Director Todd Berger’s newest film: “It’s a Disaster”

11 Jul

Todd Berger

It’s probably safe to say that Todd Berger figured out his calling in life pretty early. He started making movies with his friends while still in high school in his native New Orleans, creating Johnny Voodoo Productions. That company is still in business in Los Angeles, where Berger recently debuted his latest film, “It’s a Disaster,” at the LA Film Festival.

                In this doomsday comedy, which Berger wrote and directed, four couples you’d never want to meet gather for a Sunday brunch, as is their tradition. On this particular Sunday, however, they find themselves stranded in a house as the world is seemingly about to come to an end.

                “You never know when a disaster is going to strike,” Berger said during an interview with ON AND BEYOND on the eve of the festival. “You could be in your office, your car on a freeway, or at 7-Eleven getting a Slurpee. We all think we know when ‘ITS’ going to hit. It’s always interested me about disaster movies that people are usually trapped in one place. Everyone seems to get together in a crisis, and I thought it would be cool to shoot it as a comedy.”

                Berger has a history of successful independent films. “The Scenesters,” which he premiered at the Slamdance Film Festival inPark City,Utah in 2009 (and where he and I first met), won critical acclaim and has played in art house theaters across the country. Together with longtime friends Kevin Brennan, Jeff Grace and Blaise Miller, he created a comedic film group called The Vacationeers. Each of those three actors, as well as Berger himself, has a role in “It’s a Disaster.”

                Berger attracted a bevy of name stars for the film as well: Julia Stiles (SAVE THE LAST DANCE), David Cross (“Arrested Development”), Erinn Hayes (“Children’s Hospital”), America Ferrera (“Ugly Betty”) and Rachel Boston (“In Plain Sight”). (READ MY INTERVIEW WITH ERINN HAYES NEXT MONDAY AT “ON AND BEYOND”).

                “America suggested David, and he really liked the script,” Berger said. “Because we had made ‘The Scenesters,’ he knew we had feature film experience.

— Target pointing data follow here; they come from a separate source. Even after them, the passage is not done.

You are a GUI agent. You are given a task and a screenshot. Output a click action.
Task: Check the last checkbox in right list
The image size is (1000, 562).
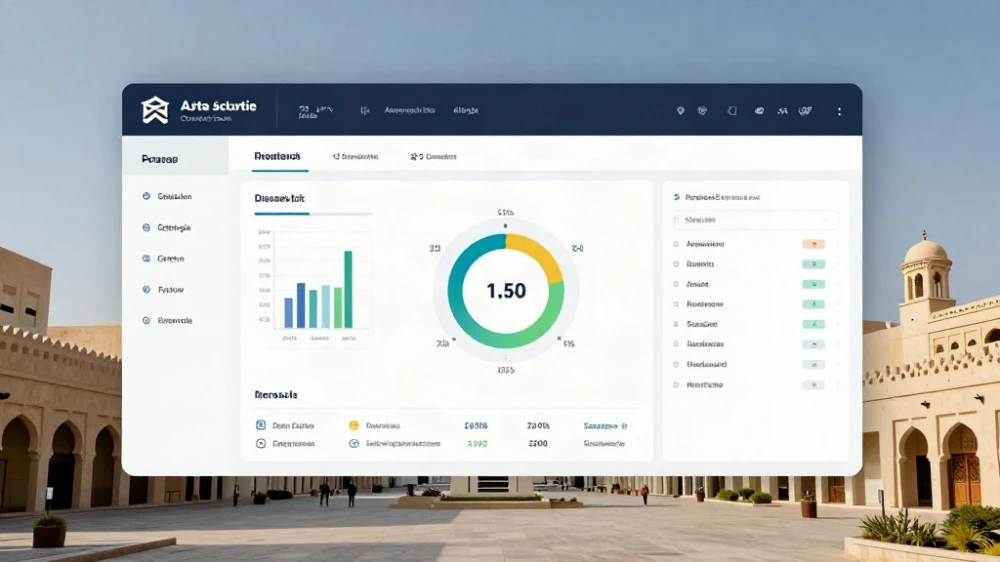[676, 385]
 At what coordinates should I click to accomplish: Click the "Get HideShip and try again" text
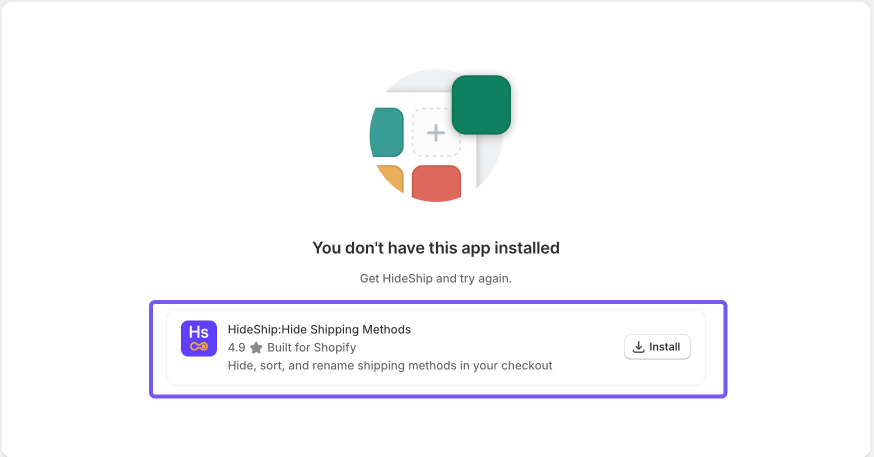pos(436,278)
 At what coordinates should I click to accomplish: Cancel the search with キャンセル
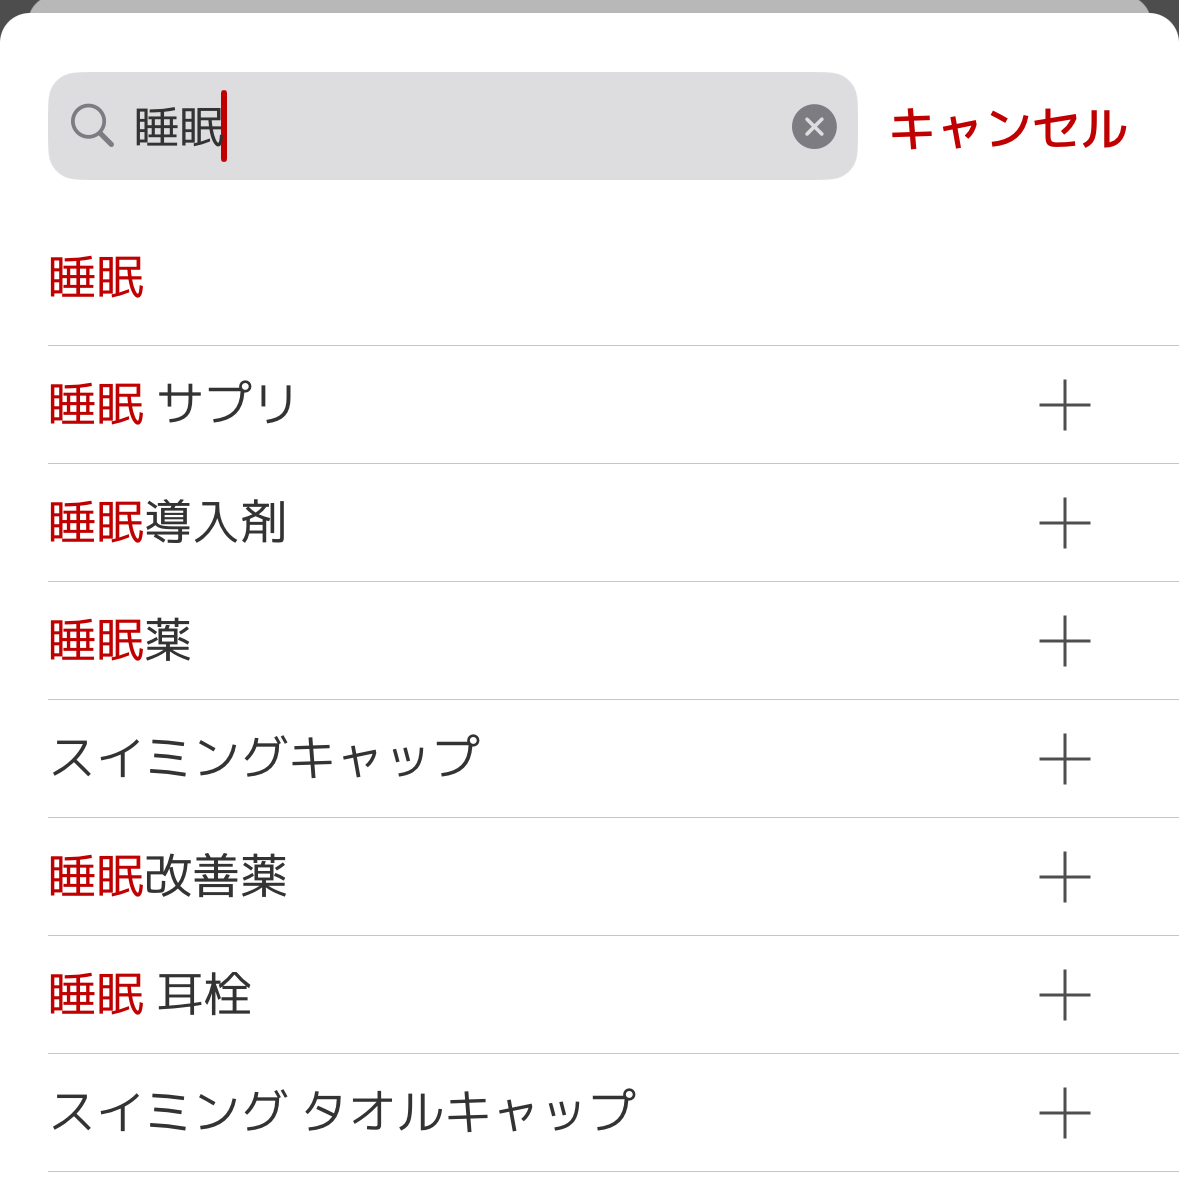[x=1009, y=128]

And because he plays a normal guy in this film, he loved the part.”

Berger met Stiles through a friend, “and she came on board as soon as she was finished with a Broadway production. I think she liked it because it was a very different part for her—a neurotic person—someone kind of out of her wheelhouse.” Hayes and Boston were familiar with Berger’s work in “The Scenesters” as well, and joined the cast for a very intense 14-day shoot in one location, in a house inLos Angeles last September “during one of the hottest stretches of days on record in L.A.” Berger said.

         “Part of the fun of this movie is that it shows how wildly unprepared we really are if something like this happens,” Berger said. “Your cell phones, TV, Internet all off—people would be freaking out.”

          Each of the characters that Berger wrote is based on one of the stages of grief, and each responds in a different way. “If we all found out we were going to die—what would we do? We’d probably want to get some stuff out of the way, off our minds. No final meals in restaurants,” he said.

          “It’s a Disaster” is being shopped to a number of distributors, and may also be available on iTunes. Critics loved the movie at its Los Angeles premiere. It will also be part of Comic Con in San Diego later this month. Berger is currently working on a couple of other projects, including a “Where’s Waldo” movie concept for MGM, and “The Happytime Murders” with actress Katherine Heigl. He feels the reason so many name actors and actresses are attracted to indies like “It’s a Disaster” is really relative simple.

“It lets them act. A lot of movies have them running from CG dinosaurs. Indies give all of us a chance to stretch, whether as an actor or a director.”